Klasse. Und dann kommt die USA, nimmt sich, was sie braucht, und
Europa steht da mit seine Fahne der Lieben Welt. Und wenns der USA zu
viel des Guten wird, dann wird das Öl mal eben etwas teurer gemacht,
oder andere Rohstoffe werden gedrosselt, bis Europa dann wieder im
Sinne der USA aggiert.
> Fazit: Wenn eine Stärkung Europas nicht dem Ziel dienen soll, DAS
> RECHT ZU STÄRKEN, statt auf das Recht des Stärkeren zu setzen, dann
> kann ein "starkes Europa" mir gestohlen bleiben!
Du wirst mehr Arbeiten müssen, und dafür weniger bekommen. Mal sehen,
ob du dir dann nicht doch selbst der Nächste sein wirst. Nur wird es
dann zu spät sein.
> P.S. Gleich neben dem zitierten SPIEGEL-Artikel, auf Seite 137,
> schreibt ein Amerikaner (David Binder), der offensichtlich zur
> kleinen Minderheit von Amerikanern mit -diesem, oben beschriebenen-
> europäischen Geist zu zählen ist, wie sehr er sich wünscht, daß
> Europa sich gegen die US-amerikanische Gewaltpolitik auflehnt, und
> daß die jüngste Entwicklung, wie sie zuerst von Deutschland und dann
> von Frankreich befördert wurde, ihn wirklich hoffen läßt...
Ja, mich auch.
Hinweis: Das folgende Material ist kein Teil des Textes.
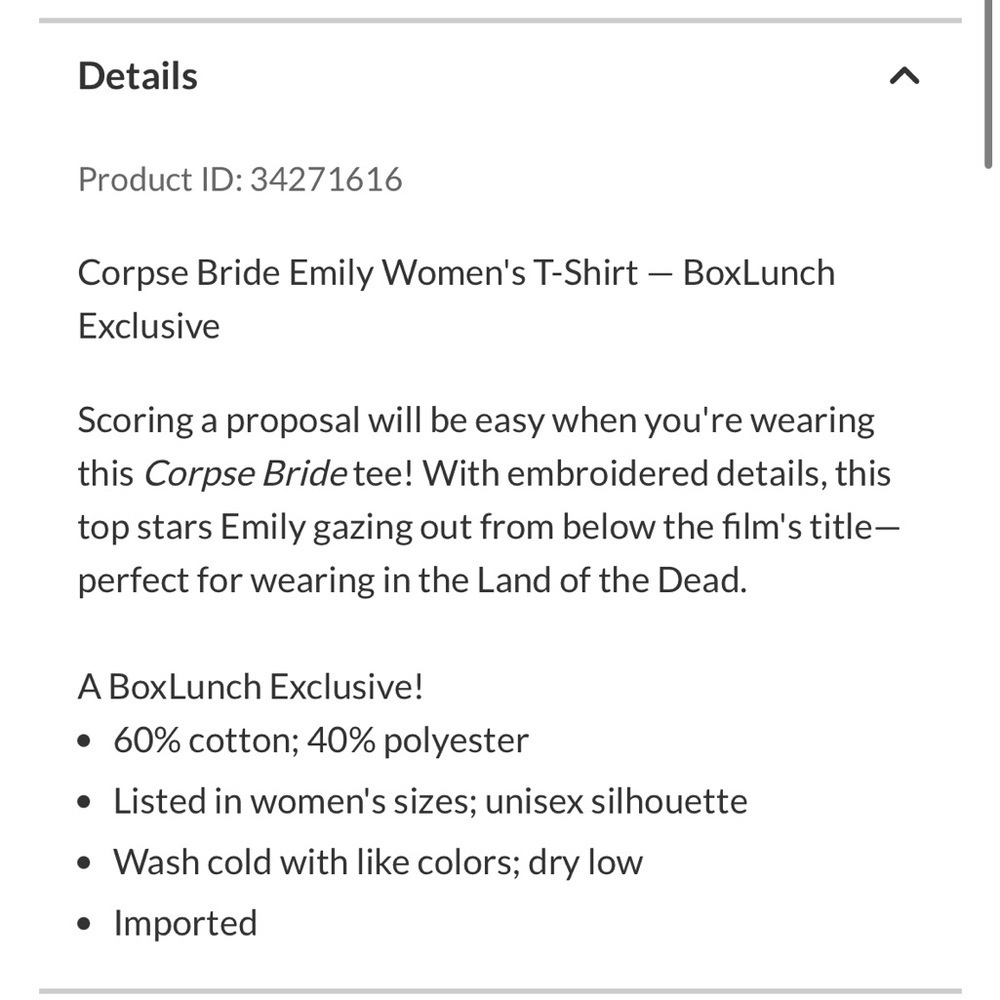The width and height of the screenshot is (1000, 1000).
Task: Click the Details section heading
Action: coord(138,76)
Nur muß Europa für eine von den USA unabhängige
Politik auch in der Lage sein, sein weltweiten Interessen zu
schützen. Man sollte das dann aber auch nicht immer gleich mit
"Kriege und Zerstörung" gleichsetzen. Miilitärische Stärke dient vor
allem dazu, abzuschrecken, und dadurch Gewalt zu verhindern. (aka.
"Lohnt sich nicht, der ist zu stark.")
> mehr) in eine Abhängigkeit von den USA gerät, die -davon gehst Du ja
> wohl aus- die USA hemmungslos ausnutzen und weiter auszunutzen
> gedenken.
Das ist aus der historischen Erfahrung der internationalen
Beziehungen heraus, und unter berücksichtigung der menschlichen
Verhaltensweise das Wahrscheinlichste.
> Wie erklärst Du Dir, daß ausgerechnet Dein Rezept GEGEN diese ungute
> Situation von den USA selbst den Europäern aufgezwungen werden soll?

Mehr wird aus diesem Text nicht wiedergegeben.